> **Task**: Convert the rows beginning at the line containing "Image resolution: width=527" and continuing through the line containing "(448, 469)." into a two-column CSV with the headers input and output. Give one line per row, with each field in double quotes and any line breaks inside a field replaced by spaces.

BEGIN Excerpted data

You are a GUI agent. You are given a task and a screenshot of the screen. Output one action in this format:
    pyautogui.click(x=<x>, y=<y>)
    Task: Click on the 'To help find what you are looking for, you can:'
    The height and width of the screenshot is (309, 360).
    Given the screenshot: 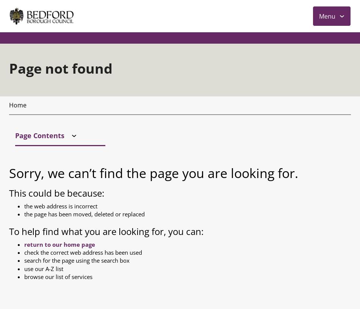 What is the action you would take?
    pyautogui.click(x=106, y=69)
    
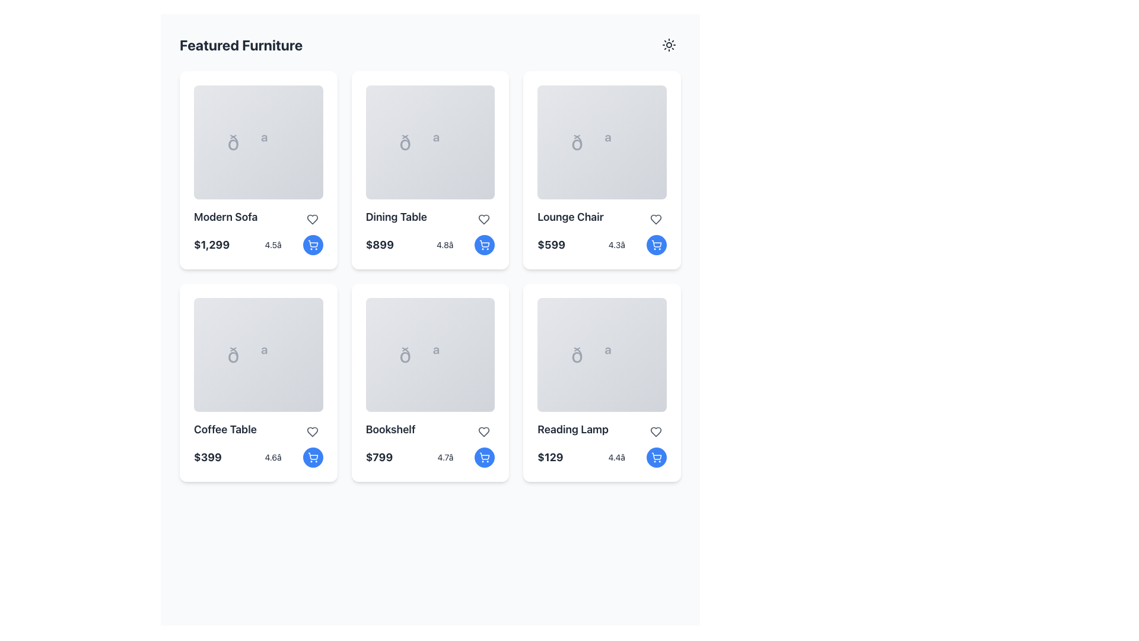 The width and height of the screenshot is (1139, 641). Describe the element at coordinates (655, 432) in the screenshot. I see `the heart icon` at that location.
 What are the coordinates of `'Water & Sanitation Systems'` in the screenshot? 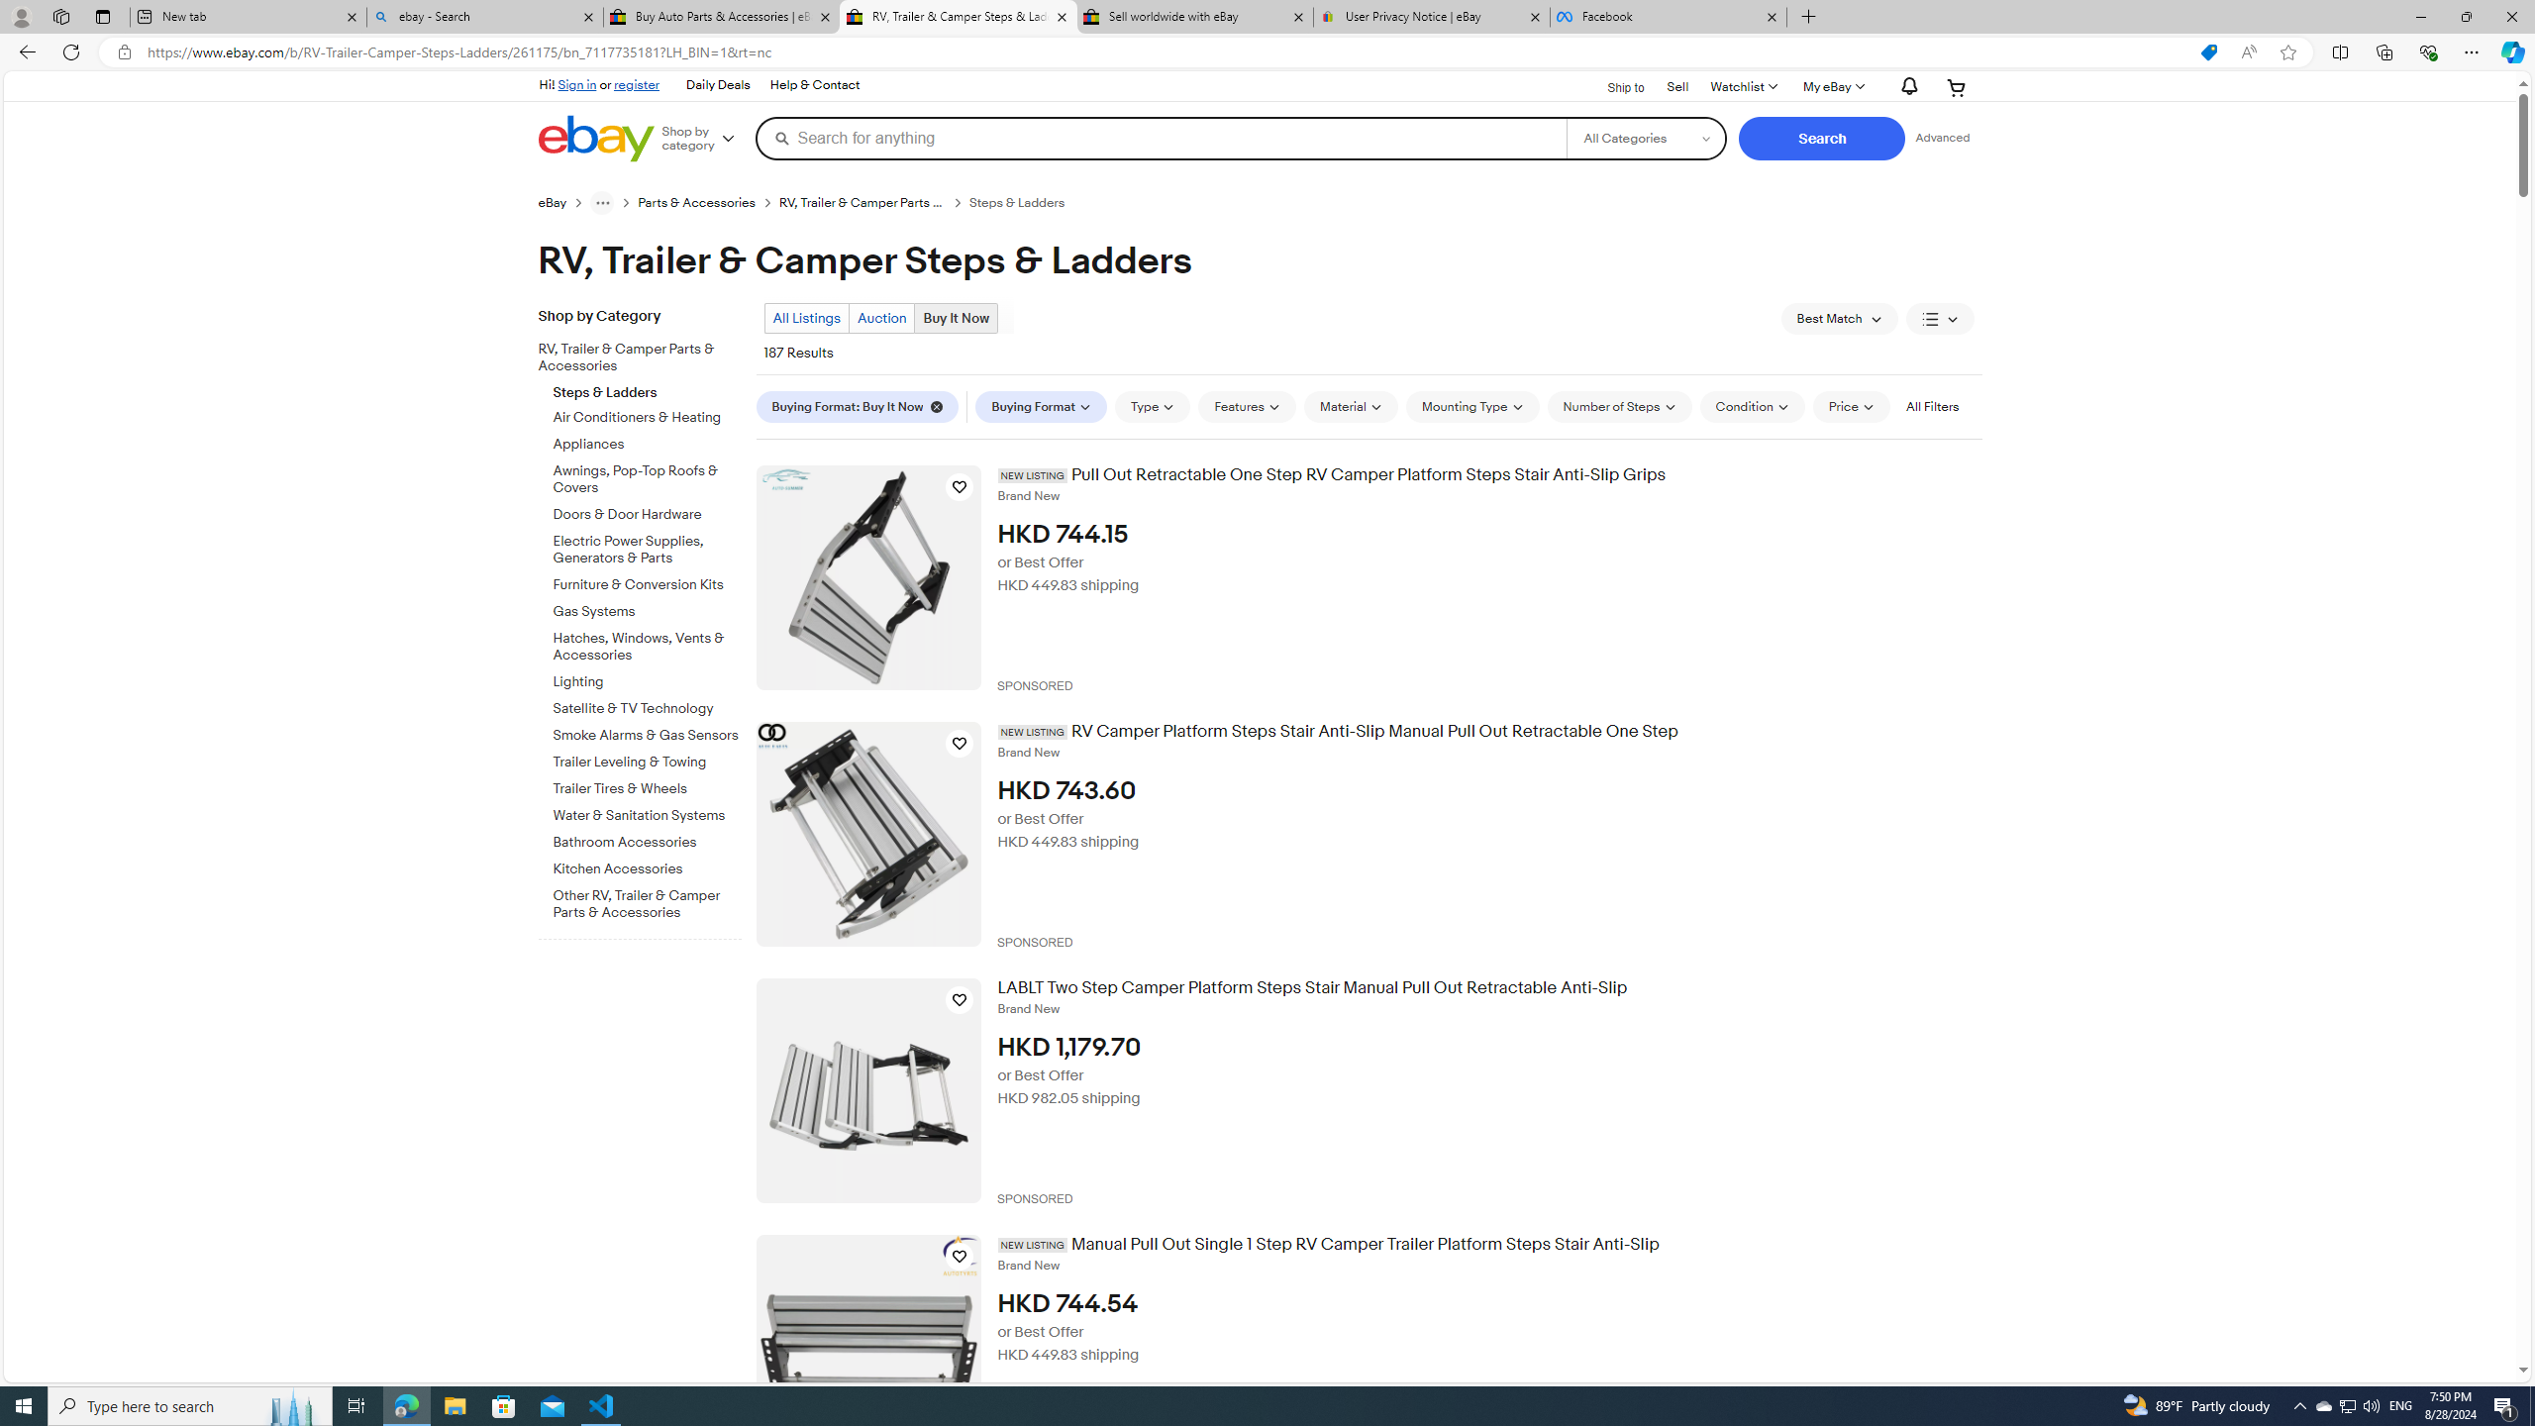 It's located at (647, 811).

END Excerpted data
BEGIN Excerpted data

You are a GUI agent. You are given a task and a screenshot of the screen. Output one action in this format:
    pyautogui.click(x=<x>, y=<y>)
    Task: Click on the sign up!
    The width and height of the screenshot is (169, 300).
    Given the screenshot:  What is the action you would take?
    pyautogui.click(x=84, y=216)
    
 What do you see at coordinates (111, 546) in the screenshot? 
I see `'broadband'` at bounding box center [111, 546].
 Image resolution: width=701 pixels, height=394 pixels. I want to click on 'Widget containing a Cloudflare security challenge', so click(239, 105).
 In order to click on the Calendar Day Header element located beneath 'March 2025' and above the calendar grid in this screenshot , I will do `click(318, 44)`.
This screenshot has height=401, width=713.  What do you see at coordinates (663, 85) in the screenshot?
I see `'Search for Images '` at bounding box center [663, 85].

END Excerpted data
BEGIN Excerpted data

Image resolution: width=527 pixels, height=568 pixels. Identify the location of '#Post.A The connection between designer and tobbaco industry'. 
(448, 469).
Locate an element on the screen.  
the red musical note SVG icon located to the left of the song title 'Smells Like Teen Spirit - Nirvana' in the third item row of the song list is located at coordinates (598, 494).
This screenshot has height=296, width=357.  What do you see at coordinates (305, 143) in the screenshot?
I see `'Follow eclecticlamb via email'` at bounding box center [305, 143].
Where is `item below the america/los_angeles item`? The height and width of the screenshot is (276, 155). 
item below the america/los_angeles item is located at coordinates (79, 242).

END Excerpted data

> **Correct answer**:
input,output
"Image resolution: width=527 pixels, height=568 pixels. Identify the location of '#Post.A The connection between designer and tobbaco industry'.","(448, 469)."